begin INPUT

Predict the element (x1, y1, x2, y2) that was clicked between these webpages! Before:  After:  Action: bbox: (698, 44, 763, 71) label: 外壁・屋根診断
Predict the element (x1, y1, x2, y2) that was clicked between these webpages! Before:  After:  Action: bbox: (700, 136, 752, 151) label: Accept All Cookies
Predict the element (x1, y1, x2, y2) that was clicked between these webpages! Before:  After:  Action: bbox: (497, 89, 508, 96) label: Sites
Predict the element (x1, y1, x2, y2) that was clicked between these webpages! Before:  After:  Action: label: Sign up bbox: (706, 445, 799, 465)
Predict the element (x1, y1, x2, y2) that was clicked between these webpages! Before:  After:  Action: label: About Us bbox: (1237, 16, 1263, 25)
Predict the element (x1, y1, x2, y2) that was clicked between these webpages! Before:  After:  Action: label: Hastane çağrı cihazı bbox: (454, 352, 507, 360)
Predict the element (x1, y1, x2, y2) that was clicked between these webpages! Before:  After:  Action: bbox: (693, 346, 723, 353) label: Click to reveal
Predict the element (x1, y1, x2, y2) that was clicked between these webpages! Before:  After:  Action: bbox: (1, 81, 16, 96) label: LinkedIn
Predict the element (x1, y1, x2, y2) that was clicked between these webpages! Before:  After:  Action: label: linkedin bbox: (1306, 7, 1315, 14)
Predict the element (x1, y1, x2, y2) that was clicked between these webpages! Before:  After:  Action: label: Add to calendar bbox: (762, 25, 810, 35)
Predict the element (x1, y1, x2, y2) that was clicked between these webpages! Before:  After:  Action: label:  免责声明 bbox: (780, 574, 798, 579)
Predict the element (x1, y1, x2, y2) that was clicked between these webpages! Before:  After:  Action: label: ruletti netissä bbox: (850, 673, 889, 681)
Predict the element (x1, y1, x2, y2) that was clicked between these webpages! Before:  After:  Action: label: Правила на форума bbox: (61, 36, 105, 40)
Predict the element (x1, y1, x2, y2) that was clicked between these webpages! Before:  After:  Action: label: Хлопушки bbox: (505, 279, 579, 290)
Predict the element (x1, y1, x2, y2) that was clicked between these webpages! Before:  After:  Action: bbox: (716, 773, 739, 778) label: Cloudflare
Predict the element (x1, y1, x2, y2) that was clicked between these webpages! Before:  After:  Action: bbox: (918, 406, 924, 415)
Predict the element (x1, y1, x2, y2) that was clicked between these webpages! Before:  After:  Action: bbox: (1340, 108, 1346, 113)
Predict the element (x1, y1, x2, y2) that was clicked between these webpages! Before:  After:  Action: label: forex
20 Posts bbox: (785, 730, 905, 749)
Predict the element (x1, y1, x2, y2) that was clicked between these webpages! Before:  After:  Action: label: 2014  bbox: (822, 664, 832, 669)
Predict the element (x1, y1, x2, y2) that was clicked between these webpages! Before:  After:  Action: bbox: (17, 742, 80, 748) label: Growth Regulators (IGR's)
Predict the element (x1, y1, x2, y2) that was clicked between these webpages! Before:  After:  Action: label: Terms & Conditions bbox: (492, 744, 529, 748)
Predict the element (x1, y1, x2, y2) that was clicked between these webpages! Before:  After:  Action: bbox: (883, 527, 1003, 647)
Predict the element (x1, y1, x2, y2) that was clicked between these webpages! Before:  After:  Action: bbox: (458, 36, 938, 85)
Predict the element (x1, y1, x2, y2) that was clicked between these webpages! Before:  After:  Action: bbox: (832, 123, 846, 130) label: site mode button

end INPUT

TASK DETAILS –
Could you set out every one of the rows above as a numbered list, leaving out any blank lines?

RESULT OF THE EXERCISE –
1. Predict the element (x1, y1, x2, y2) that was clicked between these webpages! Before:  After:  Action: bbox: (698, 44, 763, 71) label: 外壁・屋根診断
2. Predict the element (x1, y1, x2, y2) that was clicked between these webpages! Before:  After:  Action: bbox: (700, 136, 752, 151) label: Accept All Cookies
3. Predict the element (x1, y1, x2, y2) that was clicked between these webpages! Before:  After:  Action: bbox: (497, 89, 508, 96) label: Sites
4. Predict the element (x1, y1, x2, y2) that was clicked between these webpages! Before:  After:  Action: label: Sign up bbox: (706, 445, 799, 465)
5. Predict the element (x1, y1, x2, y2) that was clicked between these webpages! Before:  After:  Action: label: About Us bbox: (1237, 16, 1263, 25)
6. Predict the element (x1, y1, x2, y2) that was clicked between these webpages! Before:  After:  Action: label: Hastane çağrı cihazı bbox: (454, 352, 507, 360)
7. Predict the element (x1, y1, x2, y2) that was clicked between these webpages! Before:  After:  Action: bbox: (693, 346, 723, 353) label: Click to reveal
8. Predict the element (x1, y1, x2, y2) that was clicked between these webpages! Before:  After:  Action: bbox: (1, 81, 16, 96) label: LinkedIn
9. Predict the element (x1, y1, x2, y2) that was clicked between these webpages! Before:  After:  Action: label: linkedin bbox: (1306, 7, 1315, 14)
10. Predict the element (x1, y1, x2, y2) that was clicked between these webpages! Before:  After:  Action: label: Add to calendar bbox: (762, 25, 810, 35)
11. Predict the element (x1, y1, x2, y2) that was clicked between these webpages! Before:  After:  Action: label:  免责声明 bbox: (780, 574, 798, 579)
12. Predict the element (x1, y1, x2, y2) that was clicked between these webpages! Before:  After:  Action: label: ruletti netissä bbox: (850, 673, 889, 681)
13. Predict the element (x1, y1, x2, y2) that was clicked between these webpages! Before:  After:  Action: label: Правила на форума bbox: (61, 36, 105, 40)
14. Predict the element (x1, y1, x2, y2) that was clicked between these webpages! Before:  After:  Action: label: Хлопушки bbox: (505, 279, 579, 290)
15. Predict the element (x1, y1, x2, y2) that was clicked between these webpages! Before:  After:  Action: bbox: (716, 773, 739, 778) label: Cloudflare
16. Predict the element (x1, y1, x2, y2) that was clicked between these webpages! Before:  After:  Action: bbox: (918, 406, 924, 415)
17. Predict the element (x1, y1, x2, y2) that was clicked between these webpages! Before:  After:  Action: bbox: (1340, 108, 1346, 113)
18. Predict the element (x1, y1, x2, y2) that was clicked between these webpages! Before:  After:  Action: label: forex
19. 20 Posts bbox: (785, 730, 905, 749)
20. Predict the element (x1, y1, x2, y2) that was clicked between these webpages! Before:  After:  Action: label: 2014  bbox: (822, 664, 832, 669)
21. Predict the element (x1, y1, x2, y2) that was clicked between these webpages! Before:  After:  Action: bbox: (17, 742, 80, 748) label: Growth Regulators (IGR's)
22. Predict the element (x1, y1, x2, y2) that was clicked between these webpages! Before:  After:  Action: label: Terms & Conditions bbox: (492, 744, 529, 748)
23. Predict the element (x1, y1, x2, y2) that was clicked between these webpages! Before:  After:  Action: bbox: (883, 527, 1003, 647)
24. Predict the element (x1, y1, x2, y2) that was clicked between these webpages! Before:  After:  Action: bbox: (458, 36, 938, 85)
25. Predict the element (x1, y1, x2, y2) that was clicked between these webpages! Before:  After:  Action: bbox: (832, 123, 846, 130) label: site mode button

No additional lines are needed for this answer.